### Article
- - - - -

Archie P. McKishnie (June 20, 1875 – July 7, 1946) was a popular Canadian author and short story writer.

Biography
McKishnie was born on June 20, 1875 at Rondeau Point in New Scotland, Chatham-Kent, Ontario, and educated at Ridgetown Collegiate Institute. Before becoming a writer he was dramatic editor of the Sunday edition of The Toronto World newspaper. 
His stories have been categorized as historical fiction, nature stories, and juvenile stories. He was considered one of Canada's best nature writers of his day.

He was the brother of poet Jean Blewett.

He died at his home in Toronto on July 7, 1946.

McKishnie's archives are held by the William Ready Division of Archives and Research Collections at McMaster University.

- - - - -

### Supplied data
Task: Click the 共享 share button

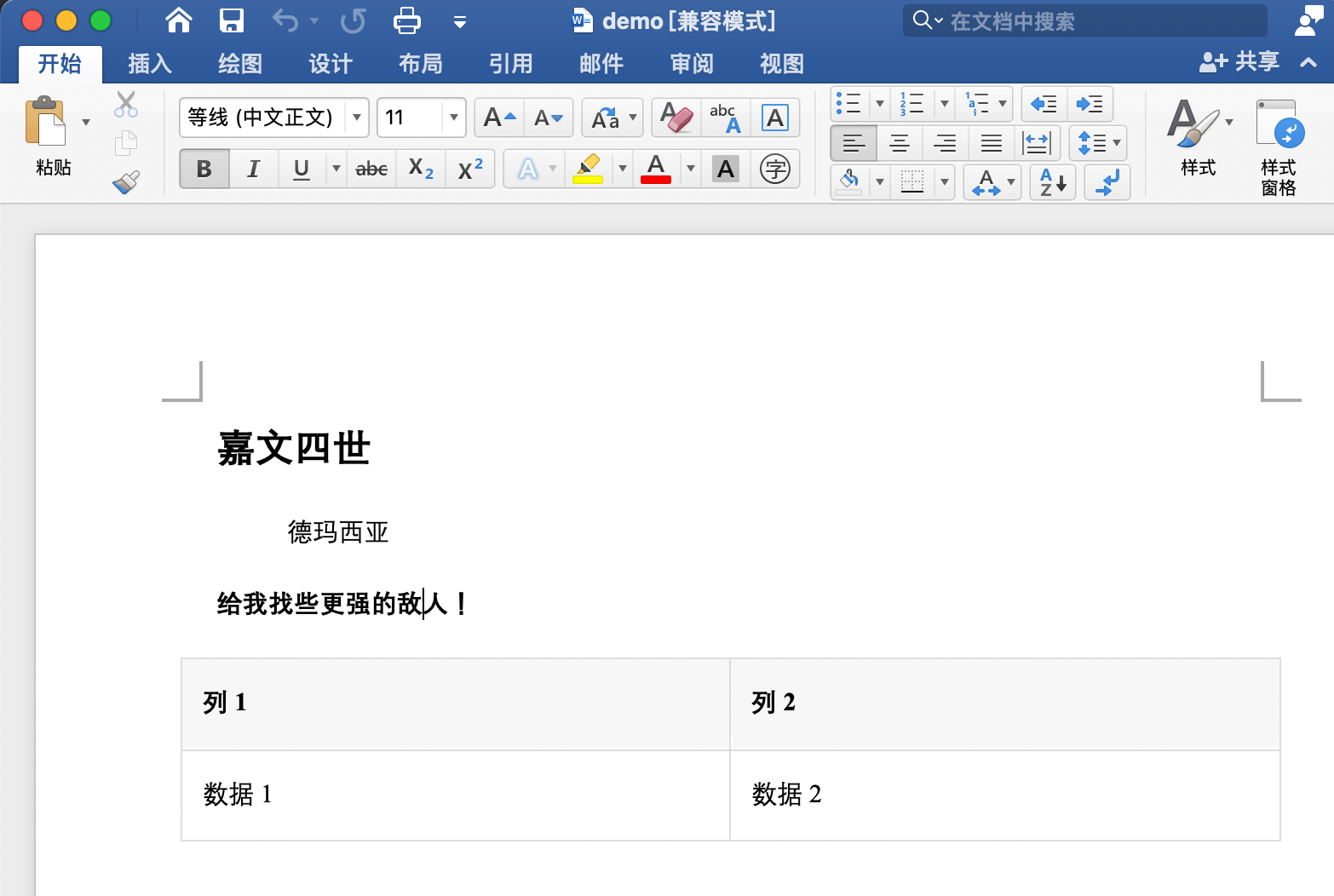Action: click(1240, 61)
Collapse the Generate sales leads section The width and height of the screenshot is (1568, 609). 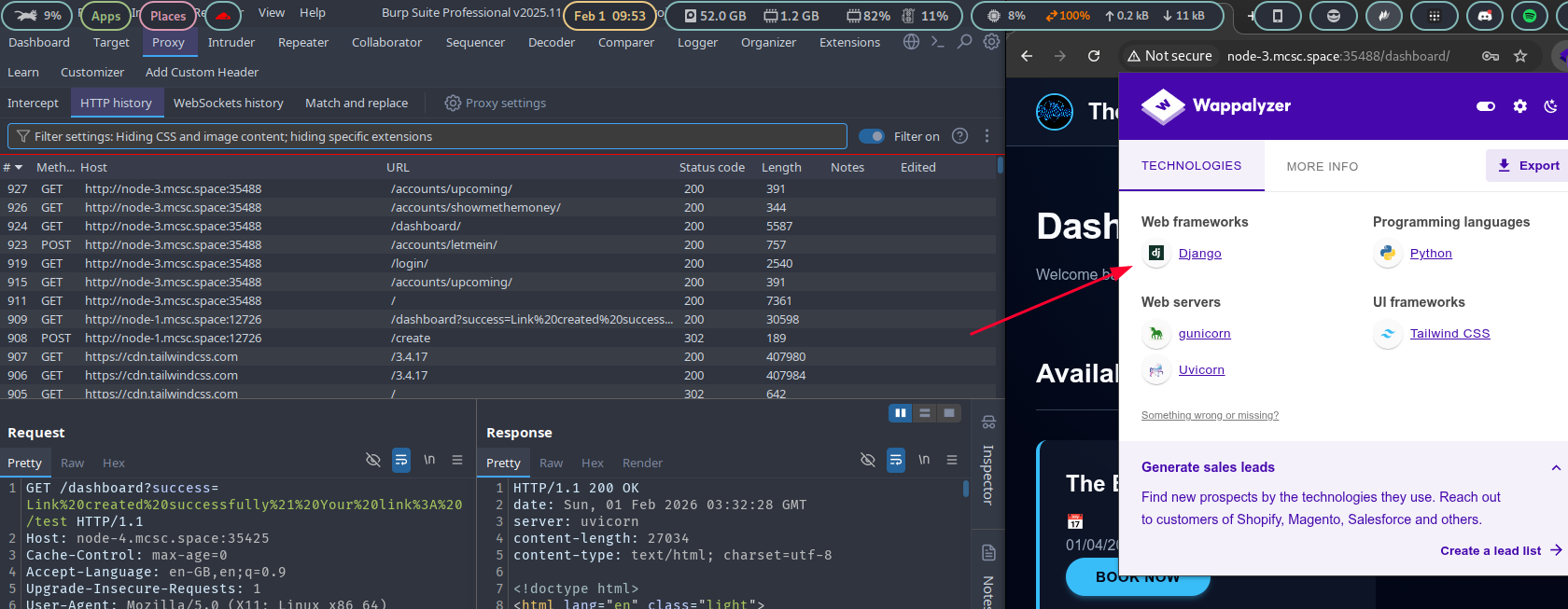1555,468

- - - - -

### The tasks
- 1) Translate this sentence from the McKishnie biography into Spanish: "He was considered one of Canada's best nature writers of his day."
- 2) Reproduce the McKishnie biography verbatim from "Archie P. McKishnie" up to and including "July 7, 1946.".

### Outputs in order
- 1) Se le consideraba uno de los mejores escritores de la naturaleza de Canadá de su época.

- 2)
Archie P. McKishnie (June 20, 1875 – July 7, 1946) was a popular Canadian author and short story writer.

Biography
McKishnie was born on June 20, 1875 at Rondeau Point in New Scotland, Chatham-Kent, Ontario, and educated at Ridgetown Collegiate Institute. Before becoming a writer he was dramatic editor of the Sunday edition of The Toronto World newspaper. 
His stories have been categorized as historical fiction, nature stories, and juvenile stories. He was considered one of Canada's best nature writers of his day.

He was the brother of poet Jean Blewett.

He died at his home in Toronto on July 7, 1946.